Insertion sort builds the final sorted array one element at a time by taking each new element and shifting it leftward past every larger already-sorted element until it lands in its correct position, giving O(n^2) worst-case time but O(n) time on nearly sorted data and O(1) extra space.

The algorithm treats the array as split into a sorted prefix on the left and an unprocessed suffix on the right; each step takes the first element of the unprocessed suffix, compares it backward against the sorted prefix, and shifts larger elements one slot right until it finds the correct gap to drop the new element into. Because it only ever swaps adjacent-style shifted elements and never jumps across the array, it is naturally stable, and because it works entirely within the original array, it needs only O(1) extra space.
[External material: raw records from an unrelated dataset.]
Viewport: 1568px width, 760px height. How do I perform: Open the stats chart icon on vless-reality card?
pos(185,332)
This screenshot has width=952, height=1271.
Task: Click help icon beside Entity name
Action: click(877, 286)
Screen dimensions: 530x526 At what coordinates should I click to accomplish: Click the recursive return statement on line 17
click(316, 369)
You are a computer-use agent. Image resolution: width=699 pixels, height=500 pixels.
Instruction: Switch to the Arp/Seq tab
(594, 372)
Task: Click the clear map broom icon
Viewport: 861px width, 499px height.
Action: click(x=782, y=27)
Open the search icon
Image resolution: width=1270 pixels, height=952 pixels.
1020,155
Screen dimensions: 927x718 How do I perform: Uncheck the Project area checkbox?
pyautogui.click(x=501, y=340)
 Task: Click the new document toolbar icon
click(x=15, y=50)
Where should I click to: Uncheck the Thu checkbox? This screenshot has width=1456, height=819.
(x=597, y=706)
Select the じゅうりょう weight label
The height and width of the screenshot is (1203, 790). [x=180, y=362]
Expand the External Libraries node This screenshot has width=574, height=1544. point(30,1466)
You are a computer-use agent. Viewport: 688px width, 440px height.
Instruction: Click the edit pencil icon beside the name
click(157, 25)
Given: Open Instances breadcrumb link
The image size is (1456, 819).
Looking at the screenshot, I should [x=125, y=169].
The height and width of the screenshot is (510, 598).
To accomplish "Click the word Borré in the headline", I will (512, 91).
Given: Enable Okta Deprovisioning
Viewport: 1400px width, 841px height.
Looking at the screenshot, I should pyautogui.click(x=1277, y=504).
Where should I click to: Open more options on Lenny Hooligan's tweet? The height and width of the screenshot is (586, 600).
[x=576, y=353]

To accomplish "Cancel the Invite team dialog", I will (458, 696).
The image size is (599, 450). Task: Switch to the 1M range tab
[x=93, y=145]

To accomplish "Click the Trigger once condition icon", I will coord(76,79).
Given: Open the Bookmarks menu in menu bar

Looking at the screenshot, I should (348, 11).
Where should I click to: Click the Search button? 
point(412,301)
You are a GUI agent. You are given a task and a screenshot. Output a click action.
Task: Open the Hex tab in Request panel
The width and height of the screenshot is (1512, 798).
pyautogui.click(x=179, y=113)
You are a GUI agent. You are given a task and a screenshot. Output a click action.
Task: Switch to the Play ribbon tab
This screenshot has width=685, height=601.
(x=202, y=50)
Its real strength is on small or already nearly-sorted inputs, where the number of shifts per element is tiny, giving it a best case of O(n) — which is why many production sort implementations (like Timsort) fall back to insertion sort for small subarrays. On random or reverse-sorted data, though, each new element can require shifting past nearly the whole sorted prefix, giving the O(n^2) worst case shared with bubble sort and selection sort.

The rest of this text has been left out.